Par ailleurs il faut noter un manque d’organisation notoire car les patients arrivés sur les lieux ne savent même pas où se situe le service « Accueil et Information » alors que l’accueil est le premier soin apporté à un malade. Malheureusement, nos hôpitaux continuent de l’ignorer. En outre tout le personnel est en blouse sans aucune mention (ni nom ni profession) et finalement on ne sait pas qui est médecin, aide-soignante, ou brancardier.
Pire ! Même les techniciens de surface sont en mode blouse. Dans d’autres pays comme le Maroc il est impensable dans un hôpital de porter une blouse sans aucune mention. Ironie du sort, le Sénégal est cité comme modèle dans le domaine médical. Pour preuve beaucoup de médecins de la région ouest-africaine, du Maroc et d’ailleurs sont formés dans nos hôpitaux et à l’UCAD. De nos jours, si un patient se présente aux urgences au lieu de faire les premiers soins, les blouses blanches cherchent d’abord à savoir s’il est assuré ou s’il est pris en charge. Même si le patient est à l’agonie.
Dans ce pays, tomber malade sans aucun moyen financier pour se prendre en charge est devenu la règle et non l’exception. Je me demande comment pouvons-nous avoir tous ces grands spécialistes de renom dans notre prestigieuse faculté de médecine et ne pas être satisfaits médicalement dans les hôpitaux.
Les cas d’évacuation sanitaire sont encore pire car les patients sont « valsés » de structure en structures avec le même discours « Il n’ya pas de place » ; un terme qu’affectionne particulièrement le personnel soignant et répété plusieurs fois dans la journée comme la seule leçon apprise durant la formation. Parfois il y’ a même des altercations entre le corps médical et les sapeurs pompiers que je félicite au passage qui viennent toujours au secours des blessés en cas d’accident de la circulation.
L’Etat du Sénégal devra réagir le plus rapidement possible car la situation est très alarmante. Je conjure les autorités du pays à sauver l’hôpital sénégalais pour stopper cette hémorragie qui continue de tuer notre système sanitaire. Le temps des séminaires et conférences sur des maladies est révolu car les signaux sont au rouge.

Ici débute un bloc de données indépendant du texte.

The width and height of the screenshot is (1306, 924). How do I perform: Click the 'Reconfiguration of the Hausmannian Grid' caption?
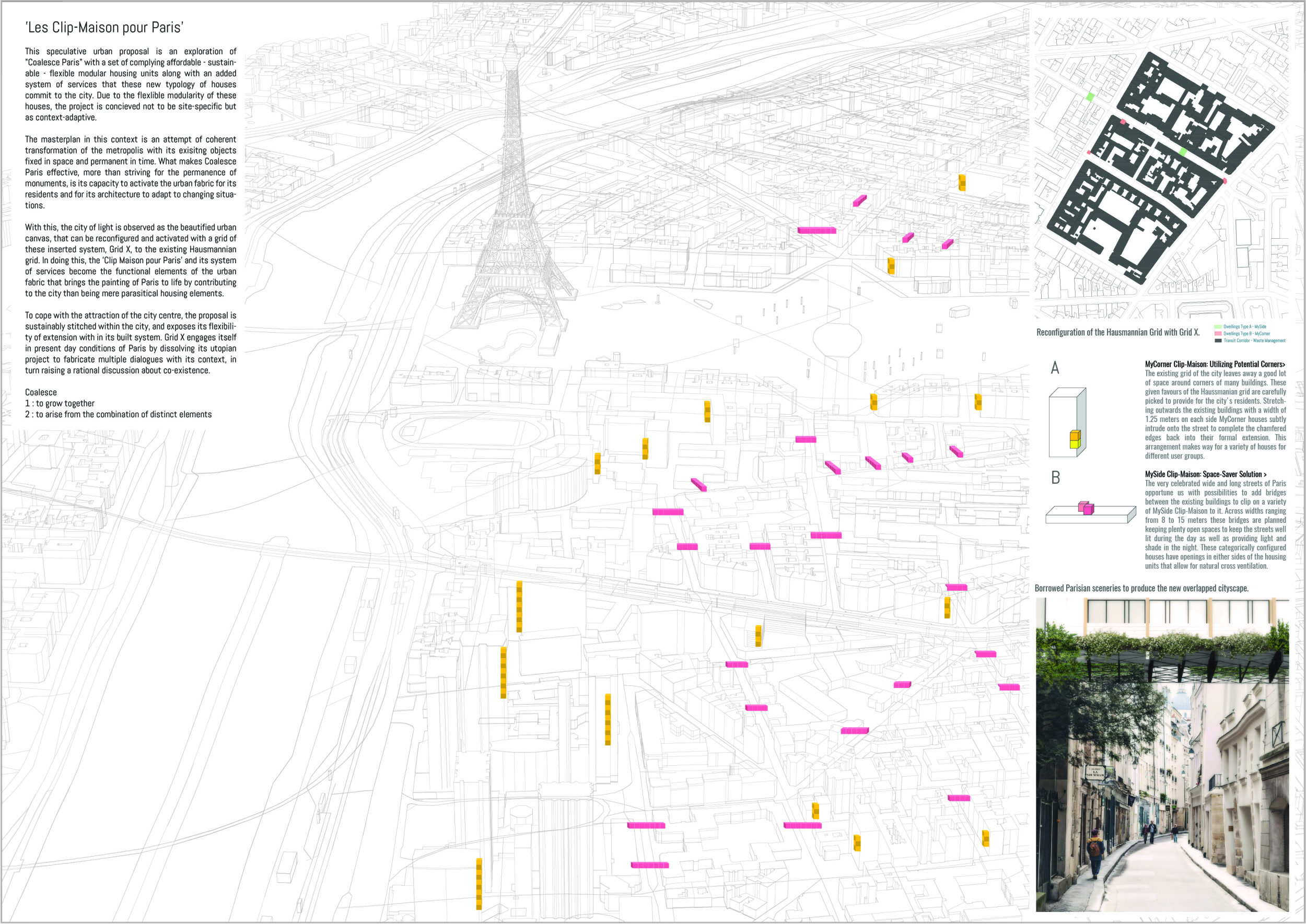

La CMU est certes une belle initiative que j’approuve d’ailleurs mais il faut l’accompagner par l’équipement des hôpitaux en matériels modernes et aussi motiver le personnel de santé. Sinon la CMU risque de subir le même sort que les plans qui l’ont précédé. Nous avons en mémoire le plan « sésame » qui a appauvri les hôpitaux au point qu’il est même difficile de trouver du coton ou de l’alcool dans certaines infirmeries.
Le gouvernement d’alors n’a pas respecté ses engagements provoquant du coup le surendettement extrême des structures hospitalières. Au moment où à Sedhiou le centre régional de santé est en train de privatiser ses évacuations sanitaires au vu et au su des autorités locales il ne sert à rien de faire un tapage médiatique autour de la CMU. N’oublions pas que ‘’trop de pub tue le produit’’.
L’hôpital de Tambacounda est-il resté combien de temps pour avoir une ambulance ?
L’hôpital ‘’Youssou Mbargane ‘’ de Rufisque est resté combien de temps pour avoir une radiologie ?
Quand l’hôpital Ninefecha de Kédougou retrouvera-t-il son lustre d’antan ?
Qu’attend le gouvernement du Sénégal pour construire un centre de traumatologie à Diamniadio ? Cette zone est un carrefour où la plupart des AVP (accidents voie publique) sont acheminés vers l’Hoggy (hôpital général de Grand Yoff) qui se trouve à une distance assez critique pour sauver des vies humaines.
A quand les hôpitaux de Ziguinchor et de Saint-Louis seront érigés en CHU afin de désengorger ceux de Dakar. Cette mesure sera en droite ligne de la politique de décentralisation prônée par le président Macky Sall.
J’ose espérer que toutes ces questions soulevées auront des réponses adéquates dans un avenir proche, car le système sanitaire mérite des réformes profondes pour l’amélioration quotidienne de la vie de nos concitoyens et que l’hôpital sénégalais trouve sa place dans le rang des meilleurs hôpitaux africains.